Support Questions

Find answers, ask questions, and share your expertise

HBase: Composite key for ImportTsv

avatar
Rising Star

Hi dear experts!

i'm trying to load data from CSV format on HDFS to HBase with ImportTSV (importtsv).

it works perfectly fine in case when HBASE_ROW_KEY is the single CSV column.

but i don't know how to create composite HBASE_ROW_KEY (from two columns).

for example, i have CSV with 3 columns:

 

row1, 1, abc
row1, 2, dd
row2, 1, iop
row3, 1, kk

and row could be uniqly identified by first two columns.

 

any inputs will be highly appreciated!

1 ACCEPTED SOLUTION

avatar
Cloudera Employee
ImportTSV is not capable of this now. One would have to preprocess the columns first to create the composite key in a new CSV file and then use ImportTSV to import the new CSV file which contains the composite key column and it's data.

View solution in original post

5 REPLIES 5

avatar
Mentor
The ImportTSV is a simple utility and does not currently support this.

Perhaps you can take a look at Kite SDK's HBase and CSV dataset handling capabilities, which are capable of these tasks (although it uses the more efficient Avro encoding instead of plaintext during serialisation). Read more at http://kitesdk.org/docs/1.1.0/

avatar
Mentor
Of course, another easier way to use ImportTSV itself, is to re-transform your CSV input via a custom mapper (passed via configuration key "importtsv.mapper.class"), and "merge" the two rows together before the CSV parser maps them into the designated fields.

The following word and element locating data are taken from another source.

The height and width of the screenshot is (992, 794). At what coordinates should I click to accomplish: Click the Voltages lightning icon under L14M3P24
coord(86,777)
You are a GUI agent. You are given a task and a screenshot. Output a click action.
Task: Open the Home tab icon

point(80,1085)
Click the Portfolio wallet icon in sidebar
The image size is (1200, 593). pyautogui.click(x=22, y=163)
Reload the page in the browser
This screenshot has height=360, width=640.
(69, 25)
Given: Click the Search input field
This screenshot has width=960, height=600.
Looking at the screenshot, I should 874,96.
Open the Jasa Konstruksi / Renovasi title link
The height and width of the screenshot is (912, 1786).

This is the default Map class for ImportTSV, for reference: https://github.com/cloudera/hbase/blob/cdh5.7.0-release/hbase-server/src/main/java/org/apache/hadoop...

avatar
Cloudera Employee
ImportTSV is not capable of this now. One would have to preprocess the columns first to create the composite key in a new CSV file and then use ImportTSV to import the new CSV file which contains the composite key column and it's data.

avatar
New Contributor

Hi! Sorry for digging out this thread, but I am currently facing the same problem and decided to run MR job to transform my data before importing it.

 

However, I am unsure what the data output should look like for it to be understood by HBase. As far as I know, HBase saves everything as bytes anyway, but makes a difference for timestamps. So,say I want to queue Factory_ID:YYYMMDD:Order_ID:UID for my composite key. Should I output them with ":" as a separator. Or just one after another? Will HBase be able to use this information to shard the table into different regions?

 

Thanks in advance!

avatar
Mentor
You are right that its all just byte sequences to HBase, and that it sorts
everything lexicographically. You do not require a separator character when
composing your key for HBase to understand them as boundaries (cause it
would not serve as one), unless you prefer the extra bytes for better
readability or for recovering back the individual data elements from
(variable length) keys if that's a use-case.

HBase 'sharding' (splitting) can be manually specified at table create time
if you are aware of your key pattern and ranges - this is strongly
recommended to scale from the beginning. Otherwise, HBase computes key
midpoints by analysing them in byte form and splits them based on that,
whenever a split size threshold is reached for a region range.